Intel and Arm join forces with the intent of toppling Samsung
- Intel has announced a new partnership with Arm to create low-power chips through Intel Foundry Services.
- The collaboration will first focus on mobile SoC designs, but could expand to automotive, aerospace, government, and other applications.
- Intel wants to surpass Samsung as the second-largest foundry by revenue.
In the near future, it’s possible that your next phone could be running on a chip made by Intel and Arm. The two have joined forces to work on low-power compute system-on-chips (SoC).
Today, Intel published an announcement revealing that Intel Foundry Services (IFS) has partnered with Arm to build low-power compute SoCs on the Intel 18A process. The Intel 18A process is a plan to introduce five increasingly advanced semiconductor manufacturing process technologies in five years. Developing chips using this process will have plants in both the US and EU manufacturing chips.

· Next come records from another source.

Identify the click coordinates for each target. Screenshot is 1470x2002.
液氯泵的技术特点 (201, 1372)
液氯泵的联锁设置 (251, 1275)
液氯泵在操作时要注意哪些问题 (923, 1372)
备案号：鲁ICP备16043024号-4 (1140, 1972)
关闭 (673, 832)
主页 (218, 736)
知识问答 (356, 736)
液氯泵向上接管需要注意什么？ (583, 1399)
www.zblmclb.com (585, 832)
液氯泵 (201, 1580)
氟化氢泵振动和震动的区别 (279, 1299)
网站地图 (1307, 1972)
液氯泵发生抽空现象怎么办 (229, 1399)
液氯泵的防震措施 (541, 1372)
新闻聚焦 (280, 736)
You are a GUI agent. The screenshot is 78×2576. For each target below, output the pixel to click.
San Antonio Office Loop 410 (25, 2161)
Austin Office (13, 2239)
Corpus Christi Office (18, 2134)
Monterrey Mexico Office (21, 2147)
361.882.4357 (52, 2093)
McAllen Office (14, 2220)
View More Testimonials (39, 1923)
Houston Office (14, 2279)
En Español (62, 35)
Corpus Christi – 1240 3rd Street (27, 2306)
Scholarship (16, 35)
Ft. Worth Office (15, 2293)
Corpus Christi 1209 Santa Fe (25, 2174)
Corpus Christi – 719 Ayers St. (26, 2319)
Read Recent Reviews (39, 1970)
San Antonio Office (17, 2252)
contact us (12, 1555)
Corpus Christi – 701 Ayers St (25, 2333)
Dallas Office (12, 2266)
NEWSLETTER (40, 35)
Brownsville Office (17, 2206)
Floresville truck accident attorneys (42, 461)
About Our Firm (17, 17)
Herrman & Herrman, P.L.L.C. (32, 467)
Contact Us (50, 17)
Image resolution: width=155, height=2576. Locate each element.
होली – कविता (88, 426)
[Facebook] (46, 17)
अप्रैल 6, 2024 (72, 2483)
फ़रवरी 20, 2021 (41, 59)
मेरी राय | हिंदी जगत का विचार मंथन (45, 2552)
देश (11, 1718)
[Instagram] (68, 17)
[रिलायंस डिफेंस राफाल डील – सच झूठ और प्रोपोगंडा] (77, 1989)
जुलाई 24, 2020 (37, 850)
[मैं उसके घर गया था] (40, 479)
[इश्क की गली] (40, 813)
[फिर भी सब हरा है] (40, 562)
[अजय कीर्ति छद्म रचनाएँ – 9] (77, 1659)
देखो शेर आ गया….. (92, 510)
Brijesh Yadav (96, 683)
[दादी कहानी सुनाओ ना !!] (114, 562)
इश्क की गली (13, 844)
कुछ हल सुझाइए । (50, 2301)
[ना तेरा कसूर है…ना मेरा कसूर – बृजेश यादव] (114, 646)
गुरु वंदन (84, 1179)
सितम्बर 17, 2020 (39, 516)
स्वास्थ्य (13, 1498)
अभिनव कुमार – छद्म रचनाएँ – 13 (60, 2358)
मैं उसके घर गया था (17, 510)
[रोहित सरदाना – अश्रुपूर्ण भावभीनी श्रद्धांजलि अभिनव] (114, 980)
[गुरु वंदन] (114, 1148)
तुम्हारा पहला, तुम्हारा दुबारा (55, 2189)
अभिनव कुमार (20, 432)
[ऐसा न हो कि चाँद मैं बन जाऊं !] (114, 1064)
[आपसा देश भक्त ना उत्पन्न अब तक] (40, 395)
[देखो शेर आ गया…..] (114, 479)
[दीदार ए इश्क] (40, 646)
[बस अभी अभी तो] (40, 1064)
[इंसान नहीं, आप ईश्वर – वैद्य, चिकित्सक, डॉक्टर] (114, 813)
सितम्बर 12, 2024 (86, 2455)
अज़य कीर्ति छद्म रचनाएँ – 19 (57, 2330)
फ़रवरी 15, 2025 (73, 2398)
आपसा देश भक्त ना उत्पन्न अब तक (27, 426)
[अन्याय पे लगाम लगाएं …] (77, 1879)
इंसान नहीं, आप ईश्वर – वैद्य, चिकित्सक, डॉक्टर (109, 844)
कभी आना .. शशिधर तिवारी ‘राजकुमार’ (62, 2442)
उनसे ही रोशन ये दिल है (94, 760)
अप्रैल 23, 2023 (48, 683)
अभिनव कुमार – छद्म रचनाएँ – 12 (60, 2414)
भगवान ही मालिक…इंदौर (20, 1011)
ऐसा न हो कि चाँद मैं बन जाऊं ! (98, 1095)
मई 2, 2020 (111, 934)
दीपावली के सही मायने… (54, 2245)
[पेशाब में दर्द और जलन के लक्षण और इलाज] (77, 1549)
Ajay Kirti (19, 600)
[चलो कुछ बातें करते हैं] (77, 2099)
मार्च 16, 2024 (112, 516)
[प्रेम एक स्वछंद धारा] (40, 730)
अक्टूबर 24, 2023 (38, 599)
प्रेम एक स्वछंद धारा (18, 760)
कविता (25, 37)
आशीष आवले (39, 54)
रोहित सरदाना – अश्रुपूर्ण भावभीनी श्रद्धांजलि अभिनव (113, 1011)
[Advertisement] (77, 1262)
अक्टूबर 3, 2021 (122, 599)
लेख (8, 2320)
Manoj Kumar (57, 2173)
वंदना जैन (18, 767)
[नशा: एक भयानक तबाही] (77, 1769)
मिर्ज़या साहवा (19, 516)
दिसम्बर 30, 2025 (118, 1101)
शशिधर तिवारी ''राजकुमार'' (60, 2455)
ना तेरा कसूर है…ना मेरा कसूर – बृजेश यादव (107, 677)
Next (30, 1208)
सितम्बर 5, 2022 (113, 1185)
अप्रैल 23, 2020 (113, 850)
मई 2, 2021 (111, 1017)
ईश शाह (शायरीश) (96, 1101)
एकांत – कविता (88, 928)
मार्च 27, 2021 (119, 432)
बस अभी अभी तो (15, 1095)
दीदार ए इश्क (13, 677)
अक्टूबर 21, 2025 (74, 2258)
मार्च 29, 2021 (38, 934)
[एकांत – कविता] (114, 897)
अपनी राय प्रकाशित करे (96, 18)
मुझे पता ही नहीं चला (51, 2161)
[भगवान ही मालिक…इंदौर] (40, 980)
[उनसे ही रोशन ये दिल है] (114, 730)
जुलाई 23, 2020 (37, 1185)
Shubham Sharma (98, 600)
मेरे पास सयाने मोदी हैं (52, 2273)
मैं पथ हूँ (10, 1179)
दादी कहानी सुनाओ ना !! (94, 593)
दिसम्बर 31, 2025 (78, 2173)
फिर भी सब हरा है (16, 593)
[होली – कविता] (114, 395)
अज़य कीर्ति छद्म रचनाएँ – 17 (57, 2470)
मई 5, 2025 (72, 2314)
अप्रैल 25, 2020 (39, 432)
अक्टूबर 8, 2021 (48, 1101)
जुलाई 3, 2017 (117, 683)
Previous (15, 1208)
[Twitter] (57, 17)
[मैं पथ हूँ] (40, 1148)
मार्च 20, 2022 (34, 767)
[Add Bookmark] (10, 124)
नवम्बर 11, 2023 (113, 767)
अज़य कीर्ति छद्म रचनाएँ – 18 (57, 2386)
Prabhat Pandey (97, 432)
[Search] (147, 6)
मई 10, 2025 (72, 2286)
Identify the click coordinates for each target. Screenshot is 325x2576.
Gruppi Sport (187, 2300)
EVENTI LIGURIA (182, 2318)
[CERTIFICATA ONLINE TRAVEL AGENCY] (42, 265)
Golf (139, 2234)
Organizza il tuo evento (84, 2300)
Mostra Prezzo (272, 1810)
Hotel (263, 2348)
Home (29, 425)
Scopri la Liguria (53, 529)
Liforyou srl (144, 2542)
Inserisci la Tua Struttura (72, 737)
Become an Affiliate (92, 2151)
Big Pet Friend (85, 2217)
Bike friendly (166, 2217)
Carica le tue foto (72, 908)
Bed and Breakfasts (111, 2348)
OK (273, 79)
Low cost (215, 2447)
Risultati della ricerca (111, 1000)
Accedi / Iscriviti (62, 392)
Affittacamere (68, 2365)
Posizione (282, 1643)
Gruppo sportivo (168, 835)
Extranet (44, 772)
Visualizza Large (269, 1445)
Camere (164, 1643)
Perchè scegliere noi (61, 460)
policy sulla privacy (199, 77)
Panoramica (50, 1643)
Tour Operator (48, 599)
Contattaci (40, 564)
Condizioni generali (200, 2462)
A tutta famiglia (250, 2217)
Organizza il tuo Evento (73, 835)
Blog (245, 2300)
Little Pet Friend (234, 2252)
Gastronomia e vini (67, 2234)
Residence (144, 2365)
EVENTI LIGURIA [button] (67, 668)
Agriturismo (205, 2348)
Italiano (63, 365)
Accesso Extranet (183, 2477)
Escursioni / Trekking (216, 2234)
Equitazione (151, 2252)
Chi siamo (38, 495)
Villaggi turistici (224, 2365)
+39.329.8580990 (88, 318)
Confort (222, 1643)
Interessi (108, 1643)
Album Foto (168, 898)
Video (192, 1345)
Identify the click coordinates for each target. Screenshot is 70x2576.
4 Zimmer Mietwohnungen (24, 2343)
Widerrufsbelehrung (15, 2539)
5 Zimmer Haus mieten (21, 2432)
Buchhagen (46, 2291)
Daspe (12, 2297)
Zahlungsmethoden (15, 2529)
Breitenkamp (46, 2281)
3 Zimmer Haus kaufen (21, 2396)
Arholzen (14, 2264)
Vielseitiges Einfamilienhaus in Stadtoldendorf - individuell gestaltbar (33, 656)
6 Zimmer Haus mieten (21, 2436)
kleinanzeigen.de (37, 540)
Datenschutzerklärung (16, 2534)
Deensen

The partnership will first focus on mobile SoC designs, but could eventually expand into automotive, Internet of Things (IoT), data center, aerospace, and government applications.
The CEO of Intel Corporation, Pat Gelsinger, had this to say about the partnership:
There is growing demand for computing power driven by the digitization of everything, but until now fabless customers have had limited options for designing around the most advanced mobile technology. Intel’s collaboration with Arm will expand the market opportunity for IFS and open up new options and approaches for any fabless company that wants to access best-in-class CPU IP and the power of an open system foundry with leading-edge process technology.
According to Windows Central, the goal of IFS is to become the second-largest foundry in the world by revenue. At the moment, Samsung sits in the number two spot, right behind TSMC. So IFS would have to knock Samsung down a rung to achieve its plan. But this will require Intel to work together with several large companies, not just Arm.